Purpose: Osteophytes are common radiographic markers of osteoarthritis. However, they are not accurately depicted using conventional imaging, thus hampering surgical interventions that rely on pre-operative images. Studies have shown that ultrasound (US) is promising at detecting osteophytes and monitoring the progression of osteoarthritis. Furthermore, three-dimensional (3D) ultrasound reconstructions may offer a means to quantify osteophytes. The purpose of this study was to compare the accuracy of osteophyte depiction in the knee joint between 3D US and conventional computed tomography (CT).

Methods: Eleven human cadaveric knees were pre-screened for the presence of osteophytes. Three osteoarthritic knees were selected, and then, 3D US and CT images were obtained, segmented, and digitally reconstructed in 3D. After dissection, high-resolution structured light scanner (SLS) images of the joint surfaces were obtained. Surface matching and root mean square (RMS) error analyses of surface distances were performed to assess the accuracy of each modality in capturing osteophytes. The RMS errors were compared between 3D US, CT and SLS models.

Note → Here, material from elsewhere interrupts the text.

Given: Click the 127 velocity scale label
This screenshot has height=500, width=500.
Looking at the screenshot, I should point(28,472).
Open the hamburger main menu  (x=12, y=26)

Results: Average RMS error comparisons for 3D US versus SLS and CT versus SLS models were 0.87 mm ± 0.33 mm (average ± standard deviation) and 0.95 mm ± 0.32 mm, respectively. No statistical difference was found between 3D US and CT. Comparative observations of imaging modalities suggested that 3D US better depicted osteophytes with cartilage and fibrocartilage tissue characteristics compared to CT.

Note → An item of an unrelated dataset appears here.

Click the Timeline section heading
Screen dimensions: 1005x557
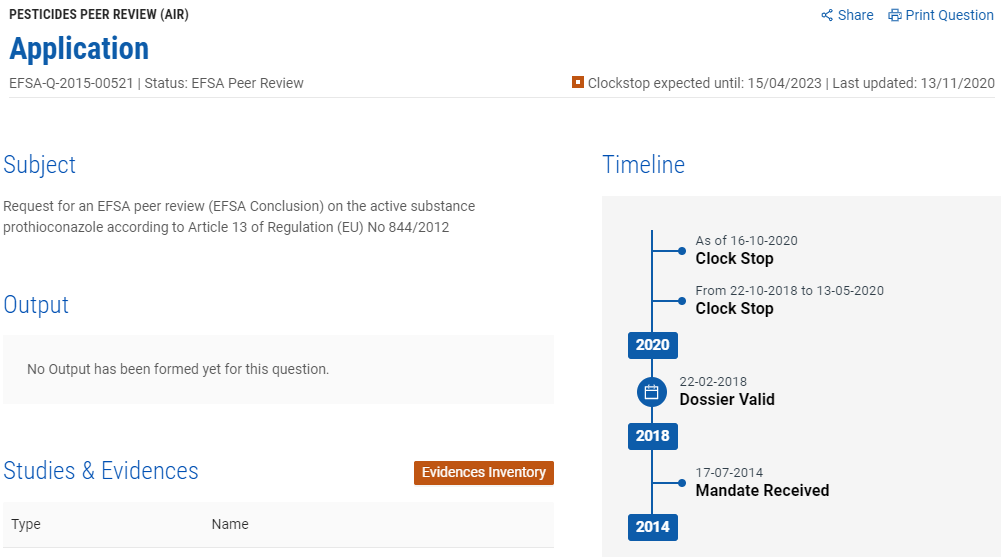pyautogui.click(x=644, y=165)
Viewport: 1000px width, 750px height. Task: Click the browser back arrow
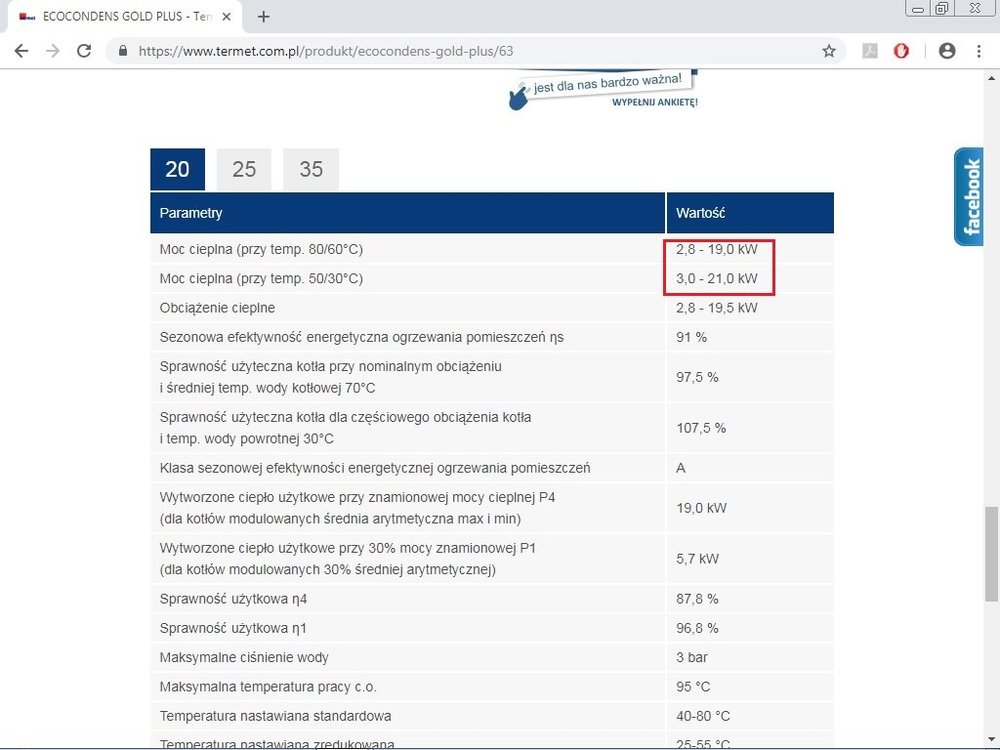click(21, 51)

Conclusion: Using 3D US can improve the depiction of osteophytes with a cartilaginous portion compared to CT. It can also provide useful information about the presence and extent of osteophytes. Whilst algorithm improvements for automatic segmentation and registration of US are needed to provide a more robust investigation of osteophyte depiction accuracy, this investigation puts forward the potential application for 3D US in routine diagnostic evaluations and pre-operative planning of osteoarthritis.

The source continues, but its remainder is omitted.